But I must make one preliminary explanation, in case I have not understood Mr. Roberts's main design. If Mr. Roberts merely means this: that the Jesus of the Gospels is not enough for all human purposes; that we need more codification and science in our morals than so poetic a vision can give to us,—I agree with him at once. I do not know what deduction he draws; the deduction I draw is that Jesus left on earth not only four lives of Himself, but also a Church and a Catholic tradition. If Jesus means the Gospels and Christ means the Church, and if Mr. Roberts chooses to put it in the form that we need Christ in addition to Jesus, I have no quarrel with him there. But if he means (as I think he certainly does mean) that the Jesus in the Gospel is definitely unreliable and undivine, that He can be convicted of error, that He has been outgrown, then I have a very large and hearty quarrel with Mr. Roberts and it is simply a quarrel about the facts.

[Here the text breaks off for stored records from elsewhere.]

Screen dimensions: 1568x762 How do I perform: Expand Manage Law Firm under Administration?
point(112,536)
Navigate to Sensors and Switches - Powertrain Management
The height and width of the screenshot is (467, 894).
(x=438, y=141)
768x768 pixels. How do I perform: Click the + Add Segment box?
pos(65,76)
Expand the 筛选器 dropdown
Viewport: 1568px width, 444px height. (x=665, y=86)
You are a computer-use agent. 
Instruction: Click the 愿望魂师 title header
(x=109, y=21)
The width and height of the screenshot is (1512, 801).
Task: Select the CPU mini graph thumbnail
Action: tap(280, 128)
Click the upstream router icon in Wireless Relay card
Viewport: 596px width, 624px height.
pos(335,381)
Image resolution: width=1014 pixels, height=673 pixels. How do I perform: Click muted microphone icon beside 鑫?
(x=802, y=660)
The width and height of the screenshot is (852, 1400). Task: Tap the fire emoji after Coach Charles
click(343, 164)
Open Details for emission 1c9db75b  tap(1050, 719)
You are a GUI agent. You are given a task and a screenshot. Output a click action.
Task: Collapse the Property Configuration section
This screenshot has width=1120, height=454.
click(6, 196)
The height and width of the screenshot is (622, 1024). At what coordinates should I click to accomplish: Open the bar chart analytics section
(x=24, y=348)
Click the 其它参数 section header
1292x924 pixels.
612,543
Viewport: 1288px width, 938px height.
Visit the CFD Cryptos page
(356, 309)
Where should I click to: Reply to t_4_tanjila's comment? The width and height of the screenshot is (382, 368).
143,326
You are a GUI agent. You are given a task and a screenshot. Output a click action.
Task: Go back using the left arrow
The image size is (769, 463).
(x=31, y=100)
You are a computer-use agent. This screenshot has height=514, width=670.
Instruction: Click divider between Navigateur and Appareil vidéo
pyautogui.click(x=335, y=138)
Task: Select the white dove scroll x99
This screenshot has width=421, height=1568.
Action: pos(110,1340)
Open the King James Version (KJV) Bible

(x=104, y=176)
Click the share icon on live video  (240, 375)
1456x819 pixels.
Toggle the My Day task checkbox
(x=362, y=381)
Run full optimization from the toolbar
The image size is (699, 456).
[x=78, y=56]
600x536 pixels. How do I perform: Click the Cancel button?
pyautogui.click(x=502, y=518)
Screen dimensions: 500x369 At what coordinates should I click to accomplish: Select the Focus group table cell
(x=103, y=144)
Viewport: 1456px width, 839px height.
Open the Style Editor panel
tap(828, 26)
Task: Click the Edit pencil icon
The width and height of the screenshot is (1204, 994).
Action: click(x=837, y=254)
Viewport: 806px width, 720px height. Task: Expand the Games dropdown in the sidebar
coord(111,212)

I will follow his example and divest myself of any old-world disguises of reverence; and I will speak as he does of the actual Jesus as He appears in the New Testament; not as He appears to a believer, but as He appears to anybody; as He appeared to me when I was an agnostic; as He appeared and still appears to pagans when they first read about Him. If, therefore, in this article I speak of Him with something that even sounds like levity, let it be understood that I am speaking for the sake of argument of a hypothetical human Jesus in the Syrian documents, and not of the divine personality in whom I believe.
Now, the thing that strikes me most about Mr. Roberts is that he is wrong on the facts. He is especially wrong on the primary fact of what sort of person the Jesus of the Gospels appears to be. The whole of Mr. Roberts's contention is ultimately this: that when we look, so to speak, through the four windows of the Evangelists at this mysterious figure, we see there a recognisable Jew of the first century, with the traceable limitations of such a man. Now, this is exactly what we do not see. If we must put the thing profanely and without sympathy, what we see is this: an extraordinary being, who would certainly have seemed as mad in one century as another, who makes a vague and vast claim to divinity, who constantly contradicts himself, who imposes impossible commands, who where he seems wrong to us would certainly have seemed quite as wrong to anybody else, who where he seems specially right to us is often in tune with matters not ancient but modern, such, for instance, as the adoration of children. For some of his utterances men might fairly call him a maniac; for others, men long centuries afterwards might justly call him a prophet. But what nobody can possibly call him is Galilean of the time of Tiberius. That was not how he appeared to his own family, who tried to lock him up as a lunatic. That is not how he appeared to his nation, who lynched him, still shuddering at his earth-shaking blasphemies. The impression produced on sceptics, ancient and modern, is not that of limits, but rather of a dangerous absence of limits; a certain shapelessness and mystery of which one cannot say how far it will go. Those of his contemporaries who said that he was possessed by devils seem to me much better critics of biography than Mr. Roberts.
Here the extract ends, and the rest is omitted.